Stored data entries

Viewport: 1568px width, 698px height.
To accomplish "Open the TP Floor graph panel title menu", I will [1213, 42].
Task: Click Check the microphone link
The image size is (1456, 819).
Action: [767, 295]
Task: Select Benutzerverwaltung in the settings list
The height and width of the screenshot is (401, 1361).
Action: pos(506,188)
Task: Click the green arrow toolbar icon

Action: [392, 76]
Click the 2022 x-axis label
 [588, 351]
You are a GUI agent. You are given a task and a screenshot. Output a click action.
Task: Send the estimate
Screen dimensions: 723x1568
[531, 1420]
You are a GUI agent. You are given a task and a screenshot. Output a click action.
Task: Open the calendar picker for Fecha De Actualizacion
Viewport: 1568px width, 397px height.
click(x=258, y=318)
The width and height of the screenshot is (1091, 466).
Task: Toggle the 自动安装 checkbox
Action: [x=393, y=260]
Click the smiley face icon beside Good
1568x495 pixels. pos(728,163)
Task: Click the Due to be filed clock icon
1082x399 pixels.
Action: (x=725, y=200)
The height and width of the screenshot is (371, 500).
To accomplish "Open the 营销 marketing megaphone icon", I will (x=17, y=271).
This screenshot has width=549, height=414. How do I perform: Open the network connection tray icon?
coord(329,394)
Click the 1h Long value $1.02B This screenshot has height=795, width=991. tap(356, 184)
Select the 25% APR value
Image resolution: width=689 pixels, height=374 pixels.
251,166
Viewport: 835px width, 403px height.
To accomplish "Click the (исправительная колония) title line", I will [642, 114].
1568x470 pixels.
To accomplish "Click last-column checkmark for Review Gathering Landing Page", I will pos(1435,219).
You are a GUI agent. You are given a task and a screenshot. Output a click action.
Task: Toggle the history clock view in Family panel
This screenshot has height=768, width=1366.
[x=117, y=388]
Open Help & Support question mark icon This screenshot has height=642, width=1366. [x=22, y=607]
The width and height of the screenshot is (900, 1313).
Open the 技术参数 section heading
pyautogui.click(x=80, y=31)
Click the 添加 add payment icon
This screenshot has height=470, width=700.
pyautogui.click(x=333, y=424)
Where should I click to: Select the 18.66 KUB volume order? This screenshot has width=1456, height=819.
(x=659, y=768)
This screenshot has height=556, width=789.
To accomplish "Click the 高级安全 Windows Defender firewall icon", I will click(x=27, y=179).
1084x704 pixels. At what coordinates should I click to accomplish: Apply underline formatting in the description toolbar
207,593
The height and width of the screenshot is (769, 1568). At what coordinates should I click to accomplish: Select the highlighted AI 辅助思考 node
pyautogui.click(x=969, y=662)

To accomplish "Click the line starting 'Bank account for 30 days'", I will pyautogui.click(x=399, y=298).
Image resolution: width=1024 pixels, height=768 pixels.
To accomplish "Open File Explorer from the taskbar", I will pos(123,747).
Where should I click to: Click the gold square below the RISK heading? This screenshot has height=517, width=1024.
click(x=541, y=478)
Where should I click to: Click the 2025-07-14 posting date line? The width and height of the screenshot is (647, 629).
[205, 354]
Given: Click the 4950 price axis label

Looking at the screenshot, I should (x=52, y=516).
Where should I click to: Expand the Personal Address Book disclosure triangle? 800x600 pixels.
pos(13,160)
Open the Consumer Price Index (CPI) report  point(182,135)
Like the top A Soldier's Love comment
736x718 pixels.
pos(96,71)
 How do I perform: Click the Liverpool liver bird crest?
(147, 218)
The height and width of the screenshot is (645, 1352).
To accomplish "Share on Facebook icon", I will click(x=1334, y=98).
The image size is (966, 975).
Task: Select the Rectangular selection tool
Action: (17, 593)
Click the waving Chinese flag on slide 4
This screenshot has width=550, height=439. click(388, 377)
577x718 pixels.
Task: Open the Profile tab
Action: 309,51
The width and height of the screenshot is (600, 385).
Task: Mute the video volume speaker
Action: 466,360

What you will do
A single figure is required: the number of lines in the data where the word "value" occurs.

Result for this exercise
2